26 JANUARY 2021
By Joseph Hanlon
Vale is pulling out of Tete as part of its climate emergency commitment to end coal production. Several announcements last week set out a complex planned withdrawal.
Vale announced on 20 January that to allow the Japanese company Mitsui to leave the project, buying its 15% of the Moatize coal mine and its 50% of the 900 km railway and port facilities Nacala Logistics Corridor, for $1. But it will take on Mitsui’s $2.5 bn debt. The new wholly owned company will only mine high quality coking coal, and hopes to mine 15 mn tonnes this year and 18 million tonnes next year. But the announcement stressed that Vale wants to disinvest from all coal production.
On 22 January Reuters reported that Vale has hired Barclays and Standard Chartered to sell the mine, railway and port, probably to China or India. China produces half the world’s steel and is anxious to replace Australian coal which has been stopped because of a diplomatic confrontation.
India is the second largest global importer of coal and an Indian ICVL company bought the Rio Tinto mine in Benga in 2014, mainly for coking coal. Another Indian company, Jindal, also has a coal mine in Tete.
To mine coking coal large amounts of cheaper thermal coal must be removed. When these mines opened, the thermal coal could be sold, but now it cannot and will be left in giant piles. Coking coal will have a market for perhaps a decade more.

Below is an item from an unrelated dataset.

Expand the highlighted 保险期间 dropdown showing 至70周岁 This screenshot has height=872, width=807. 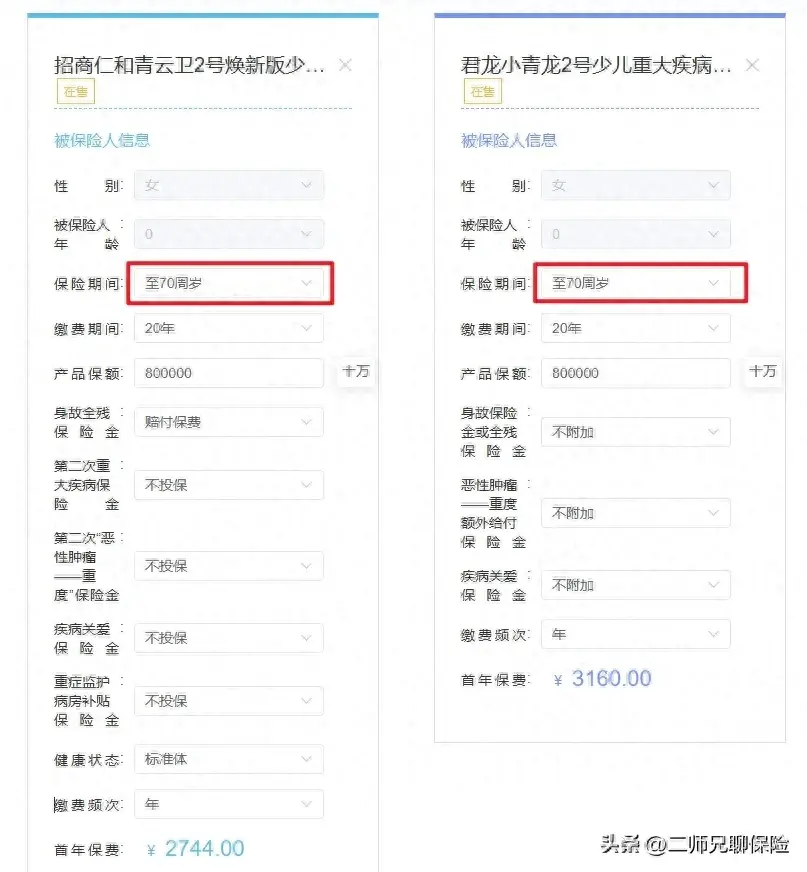point(228,283)
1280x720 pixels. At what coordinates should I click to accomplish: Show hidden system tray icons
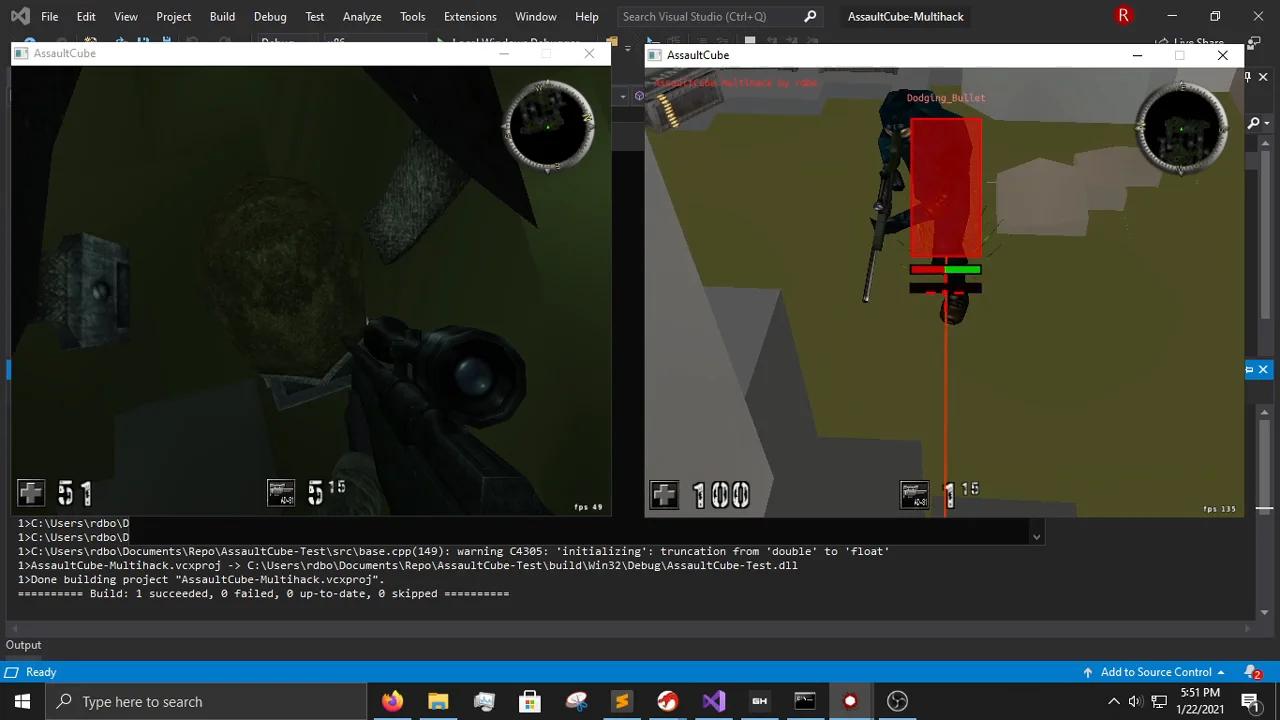pyautogui.click(x=1113, y=701)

Why is coking coal still needed?
Coking or metallurgical coal remains essential for steel making. A race is on to develop ways to replace it and production of coal free steel should start in the next five years. So there will remain a market for coking coal for another decade.
Steel-making dates back 2500 years in Anatolia and East Africa, and blast furnaces were developed in China and East Africa. China now produces half of the world’s steel. Tanzanian production was stopped by German colonisers who did not want competition with the growing German iron and steel production.
Initially wood was used, but China began using coal in the 11th century. Coal is converted to “coke” by heating it in low oxygen conditions to drive off water and unwanted chemicals. Coke and iron ore is put into a blast furnace to reduce iron ore (Fe2O3) into pig iron (2Fe). Coking coal enters the process again in the next step of converting iron to steel, when it provides both energy and carbon for the final alloy.
Under rapid development are methods to replace coking coal at both steps. Hydrogen is becoming an important non-carbon industrial fuel, because it can be produced from electricity, and renewable electricity sources are being rapidly development. Iron can be reduced to pig iron through “direct reduction” processes using hydrogen. Electric arc furnaces now produce 30% of the world’s steel (mainly from scrap) and do not need coal for energy, and are increasingly used from production of steel from pig iron, with other sources of the carbon than coking coal. It is predicted that within a decade a coking coal demand will be dropping significantly. But until then, Moatize should have a market for coking coal.